A jury in federal court here on Monday awarded $491 million in damages in a civil lawsuit sparked about seven years ago by the collapse of a Clayton-based company selling prepaid funerals.
After a five-week trial, the jury awarded $355.5 million of compensatory damages and $35.5 million in punitive damages against PNC Bank and $100 million more against Forever Enterprises, the latter being a defunct family-owned holding company.
The suit is based upon the “bad conduct” of officers of a company (NPS) that sold prepaid funeral contracts. PNC’s predecessor bank acted as the trustee of the contracts.
NPS promised customers across the country that money from prearranged funeral contracts would be held in trust. Claims were supposed to be funded by life insurance policies payable to the trust. But federal authorities found that company officers and others spent some of the money on lavish lifestyles instead.
Beginning in the early 1990s, liabilities exceeded trust assets, the plaintiffs said, and NPS could pay for funerals only by using cash from new contracts.
More than 97,000 victims — customers, funeral homes, insurers and financial institutions — lost money, federal officials have said.
The officers went to prison. PNC has now taken it in the shorts, financially speaking, although the bank has vowed to appeal. I expect any right-minded financial institution would rather pay lawyers millions to fight a nearly half-billion-dollar verdict than to meekly pay it. After all, you need to send a message to potential plaintiffs’ lawyers that you need to come strapped (again, financially speaking) if you’re gonna’ mess with PNC. In addition, the bank might actually be sincere in its “respectful” position that the jury screwed the pooch (judicially speaking) and that it can win on appeal (even if “win” means paring the size of the verdict down to an amount that won’t choke a Clydesdale).
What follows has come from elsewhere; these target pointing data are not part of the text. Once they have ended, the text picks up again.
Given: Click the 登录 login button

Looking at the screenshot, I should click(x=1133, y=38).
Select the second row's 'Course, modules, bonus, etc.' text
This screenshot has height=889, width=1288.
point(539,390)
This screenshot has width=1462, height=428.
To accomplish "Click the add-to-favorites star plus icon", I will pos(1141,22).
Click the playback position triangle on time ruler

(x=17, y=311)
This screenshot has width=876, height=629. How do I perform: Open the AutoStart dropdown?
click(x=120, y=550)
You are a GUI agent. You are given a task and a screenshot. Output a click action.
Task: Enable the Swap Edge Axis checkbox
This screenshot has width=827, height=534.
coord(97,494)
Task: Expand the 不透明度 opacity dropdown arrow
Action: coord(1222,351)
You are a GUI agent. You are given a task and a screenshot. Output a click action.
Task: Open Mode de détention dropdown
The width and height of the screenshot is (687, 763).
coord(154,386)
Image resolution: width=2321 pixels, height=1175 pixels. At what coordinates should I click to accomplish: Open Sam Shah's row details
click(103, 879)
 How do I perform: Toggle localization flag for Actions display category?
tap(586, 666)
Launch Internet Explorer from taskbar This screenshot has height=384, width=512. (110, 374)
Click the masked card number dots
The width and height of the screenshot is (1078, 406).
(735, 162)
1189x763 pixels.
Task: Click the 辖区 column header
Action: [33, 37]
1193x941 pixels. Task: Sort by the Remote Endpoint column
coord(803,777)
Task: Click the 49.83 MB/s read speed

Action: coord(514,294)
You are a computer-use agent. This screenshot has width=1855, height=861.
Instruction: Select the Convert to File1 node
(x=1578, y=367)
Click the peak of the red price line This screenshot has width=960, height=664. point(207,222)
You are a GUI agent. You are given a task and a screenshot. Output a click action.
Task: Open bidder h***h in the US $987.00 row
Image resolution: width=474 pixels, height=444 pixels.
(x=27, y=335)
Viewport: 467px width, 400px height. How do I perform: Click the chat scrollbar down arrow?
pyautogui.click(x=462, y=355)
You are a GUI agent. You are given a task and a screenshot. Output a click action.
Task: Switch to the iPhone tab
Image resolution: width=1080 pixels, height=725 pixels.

Regardless of the outcome on appeal, the verdict demonstrates why banks need to be locked and loaded when it comes to spotting potential Ponzi schemes. That might be a harder task in a state like Colorado or Oregon, where recreational marijuana use is legal and all of this stuff gets lost in a cloud of smoke, man, and then….ummm…ahhhh… What was I saying?
Oh, yeah: “Beware the Ponzi” or “Man, that rug really tied the room together.”